# WHAT YOU WILL DO
Go through the following data and transcribe exactly the stretch of lines from the one holding "Screen dimensions: 746x560" to the one holding "Click the 'At", both included.

# RECORDS TO USE
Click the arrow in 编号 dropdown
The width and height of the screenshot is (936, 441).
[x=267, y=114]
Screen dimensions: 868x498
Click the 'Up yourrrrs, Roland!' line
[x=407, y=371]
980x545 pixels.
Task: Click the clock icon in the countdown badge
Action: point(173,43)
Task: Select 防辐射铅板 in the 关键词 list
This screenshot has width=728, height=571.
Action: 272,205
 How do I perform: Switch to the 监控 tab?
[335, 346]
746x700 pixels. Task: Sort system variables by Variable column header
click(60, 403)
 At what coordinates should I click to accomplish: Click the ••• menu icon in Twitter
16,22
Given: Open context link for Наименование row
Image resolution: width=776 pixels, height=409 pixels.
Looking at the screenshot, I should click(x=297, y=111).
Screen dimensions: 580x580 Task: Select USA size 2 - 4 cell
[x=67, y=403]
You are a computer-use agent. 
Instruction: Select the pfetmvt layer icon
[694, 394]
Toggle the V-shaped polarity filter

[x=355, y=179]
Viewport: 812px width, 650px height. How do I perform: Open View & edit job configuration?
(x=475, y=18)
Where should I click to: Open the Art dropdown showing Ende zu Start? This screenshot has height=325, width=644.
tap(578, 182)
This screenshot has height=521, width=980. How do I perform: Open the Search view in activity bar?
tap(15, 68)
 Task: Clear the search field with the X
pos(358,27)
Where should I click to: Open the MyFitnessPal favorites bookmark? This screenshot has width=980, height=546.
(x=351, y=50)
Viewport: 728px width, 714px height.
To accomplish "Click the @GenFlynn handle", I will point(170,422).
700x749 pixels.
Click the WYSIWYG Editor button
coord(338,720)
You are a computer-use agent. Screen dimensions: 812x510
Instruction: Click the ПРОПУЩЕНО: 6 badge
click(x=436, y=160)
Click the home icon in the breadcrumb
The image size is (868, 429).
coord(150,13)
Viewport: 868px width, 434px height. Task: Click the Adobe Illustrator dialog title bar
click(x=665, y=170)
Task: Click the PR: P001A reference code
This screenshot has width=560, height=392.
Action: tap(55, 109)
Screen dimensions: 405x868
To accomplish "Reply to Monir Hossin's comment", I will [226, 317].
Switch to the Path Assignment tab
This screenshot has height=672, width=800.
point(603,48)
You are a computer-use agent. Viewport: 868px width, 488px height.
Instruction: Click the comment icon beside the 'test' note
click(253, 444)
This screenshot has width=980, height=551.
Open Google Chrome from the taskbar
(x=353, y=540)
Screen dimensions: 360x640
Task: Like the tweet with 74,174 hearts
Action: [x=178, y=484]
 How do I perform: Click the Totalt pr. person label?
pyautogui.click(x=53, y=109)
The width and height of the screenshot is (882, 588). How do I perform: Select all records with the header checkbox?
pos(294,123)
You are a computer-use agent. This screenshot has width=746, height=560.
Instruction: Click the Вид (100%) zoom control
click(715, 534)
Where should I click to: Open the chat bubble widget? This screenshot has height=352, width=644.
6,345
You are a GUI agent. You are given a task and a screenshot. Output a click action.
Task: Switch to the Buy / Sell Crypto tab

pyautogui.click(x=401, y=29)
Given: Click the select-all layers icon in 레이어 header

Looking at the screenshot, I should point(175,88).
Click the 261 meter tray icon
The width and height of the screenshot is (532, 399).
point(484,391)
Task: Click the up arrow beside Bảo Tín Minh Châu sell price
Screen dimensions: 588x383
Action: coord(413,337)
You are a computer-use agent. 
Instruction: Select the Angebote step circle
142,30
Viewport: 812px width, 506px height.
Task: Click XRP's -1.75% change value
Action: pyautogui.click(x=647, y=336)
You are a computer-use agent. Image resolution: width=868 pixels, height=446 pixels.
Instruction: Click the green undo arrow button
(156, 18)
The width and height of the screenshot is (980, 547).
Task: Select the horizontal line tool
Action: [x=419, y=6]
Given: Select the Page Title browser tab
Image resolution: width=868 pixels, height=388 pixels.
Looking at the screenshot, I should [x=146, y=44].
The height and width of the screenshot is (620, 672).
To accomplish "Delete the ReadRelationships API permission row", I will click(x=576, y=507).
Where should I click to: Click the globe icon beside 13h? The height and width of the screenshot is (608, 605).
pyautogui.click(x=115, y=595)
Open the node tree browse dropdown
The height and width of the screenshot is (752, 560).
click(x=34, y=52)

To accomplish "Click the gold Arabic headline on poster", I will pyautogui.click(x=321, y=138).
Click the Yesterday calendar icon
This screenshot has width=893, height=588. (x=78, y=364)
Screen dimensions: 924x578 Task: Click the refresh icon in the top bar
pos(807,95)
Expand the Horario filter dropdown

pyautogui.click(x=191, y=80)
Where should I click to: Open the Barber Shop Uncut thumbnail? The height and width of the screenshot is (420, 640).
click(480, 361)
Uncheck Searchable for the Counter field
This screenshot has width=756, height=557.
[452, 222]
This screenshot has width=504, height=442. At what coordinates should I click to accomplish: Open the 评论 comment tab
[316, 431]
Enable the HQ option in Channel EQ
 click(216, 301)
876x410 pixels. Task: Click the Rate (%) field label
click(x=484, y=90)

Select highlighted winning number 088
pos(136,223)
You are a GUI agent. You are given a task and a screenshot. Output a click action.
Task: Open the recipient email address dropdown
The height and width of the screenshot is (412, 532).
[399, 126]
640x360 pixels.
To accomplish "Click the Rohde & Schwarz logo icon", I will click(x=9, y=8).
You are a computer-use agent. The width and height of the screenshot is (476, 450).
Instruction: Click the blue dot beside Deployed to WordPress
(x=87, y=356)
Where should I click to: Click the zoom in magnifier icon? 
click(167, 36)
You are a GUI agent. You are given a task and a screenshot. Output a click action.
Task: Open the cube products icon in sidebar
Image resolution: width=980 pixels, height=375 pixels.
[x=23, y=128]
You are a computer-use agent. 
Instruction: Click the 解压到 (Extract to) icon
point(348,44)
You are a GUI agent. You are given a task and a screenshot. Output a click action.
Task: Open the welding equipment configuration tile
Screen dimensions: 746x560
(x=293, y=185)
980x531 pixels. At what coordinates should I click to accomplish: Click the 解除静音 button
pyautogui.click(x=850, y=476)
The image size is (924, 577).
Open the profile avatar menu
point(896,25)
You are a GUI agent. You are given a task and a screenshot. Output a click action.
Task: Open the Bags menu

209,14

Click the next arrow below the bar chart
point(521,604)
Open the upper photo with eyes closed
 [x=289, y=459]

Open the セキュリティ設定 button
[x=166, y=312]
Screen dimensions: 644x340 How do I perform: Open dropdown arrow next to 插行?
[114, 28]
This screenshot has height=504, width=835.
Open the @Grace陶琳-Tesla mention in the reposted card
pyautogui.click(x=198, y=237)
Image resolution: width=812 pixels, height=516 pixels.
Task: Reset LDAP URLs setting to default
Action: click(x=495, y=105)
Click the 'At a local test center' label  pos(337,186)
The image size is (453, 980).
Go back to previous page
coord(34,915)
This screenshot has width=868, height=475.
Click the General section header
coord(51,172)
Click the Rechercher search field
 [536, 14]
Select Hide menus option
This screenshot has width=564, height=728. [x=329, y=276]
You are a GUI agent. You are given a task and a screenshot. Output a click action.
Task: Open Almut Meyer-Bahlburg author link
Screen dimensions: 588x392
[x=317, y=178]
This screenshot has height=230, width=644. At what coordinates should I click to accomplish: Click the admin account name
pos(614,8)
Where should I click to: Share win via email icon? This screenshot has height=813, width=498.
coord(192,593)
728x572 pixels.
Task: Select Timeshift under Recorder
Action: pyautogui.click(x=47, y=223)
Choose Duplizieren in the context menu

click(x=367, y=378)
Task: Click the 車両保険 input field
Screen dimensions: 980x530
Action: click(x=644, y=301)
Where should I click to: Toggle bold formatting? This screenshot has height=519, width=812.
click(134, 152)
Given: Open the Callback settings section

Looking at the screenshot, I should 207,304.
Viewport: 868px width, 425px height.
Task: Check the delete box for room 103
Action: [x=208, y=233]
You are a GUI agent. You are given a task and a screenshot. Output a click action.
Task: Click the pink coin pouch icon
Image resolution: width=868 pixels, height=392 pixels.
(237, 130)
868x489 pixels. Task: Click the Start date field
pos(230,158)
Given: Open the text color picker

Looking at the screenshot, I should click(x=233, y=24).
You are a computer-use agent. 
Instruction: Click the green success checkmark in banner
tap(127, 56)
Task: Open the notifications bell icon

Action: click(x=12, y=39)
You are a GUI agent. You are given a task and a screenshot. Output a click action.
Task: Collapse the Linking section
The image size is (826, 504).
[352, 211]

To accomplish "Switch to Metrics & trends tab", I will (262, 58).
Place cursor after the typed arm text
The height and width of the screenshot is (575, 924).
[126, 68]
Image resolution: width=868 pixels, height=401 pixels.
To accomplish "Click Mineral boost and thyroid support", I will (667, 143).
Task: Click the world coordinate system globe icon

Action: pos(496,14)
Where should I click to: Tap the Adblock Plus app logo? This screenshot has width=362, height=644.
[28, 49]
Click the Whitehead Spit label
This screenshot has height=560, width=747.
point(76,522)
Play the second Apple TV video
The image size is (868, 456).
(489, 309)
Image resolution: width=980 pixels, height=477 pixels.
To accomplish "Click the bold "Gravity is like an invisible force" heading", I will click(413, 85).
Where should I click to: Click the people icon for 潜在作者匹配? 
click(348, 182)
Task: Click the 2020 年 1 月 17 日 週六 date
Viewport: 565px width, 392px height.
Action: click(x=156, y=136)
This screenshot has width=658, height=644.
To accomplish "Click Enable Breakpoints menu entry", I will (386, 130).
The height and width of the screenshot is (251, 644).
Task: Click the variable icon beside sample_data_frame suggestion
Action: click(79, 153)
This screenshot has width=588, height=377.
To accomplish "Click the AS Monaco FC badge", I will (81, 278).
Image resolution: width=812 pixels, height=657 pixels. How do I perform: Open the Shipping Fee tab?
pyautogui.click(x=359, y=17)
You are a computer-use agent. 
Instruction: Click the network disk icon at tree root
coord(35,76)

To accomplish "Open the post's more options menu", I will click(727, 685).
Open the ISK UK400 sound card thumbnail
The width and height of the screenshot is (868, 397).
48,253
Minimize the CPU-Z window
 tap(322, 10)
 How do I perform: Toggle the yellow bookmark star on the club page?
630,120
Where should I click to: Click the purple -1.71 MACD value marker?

# OUTPUT FOR THIS EXERCISE
Screen dimensions: 746x560
(x=293, y=185)
980x531 pixels. At what coordinates should I click to accomplish: Click the 解除静音 button
pyautogui.click(x=850, y=476)
The image size is (924, 577).
Open the profile avatar menu
point(896,25)
You are a GUI agent. You are given a task and a screenshot. Output a click action.
Task: Open the Bags menu

209,14

Click the next arrow below the bar chart
point(521,604)
Open the upper photo with eyes closed
 [x=289, y=459]

Open the セキュリティ設定 button
[x=166, y=312]
Screen dimensions: 644x340 How do I perform: Open dropdown arrow next to 插行?
[114, 28]
This screenshot has height=504, width=835.
Open the @Grace陶琳-Tesla mention in the reposted card
pyautogui.click(x=198, y=237)
Image resolution: width=812 pixels, height=516 pixels.
Task: Reset LDAP URLs setting to default
Action: click(x=495, y=105)
Click the 'At a local test center' label  pos(337,186)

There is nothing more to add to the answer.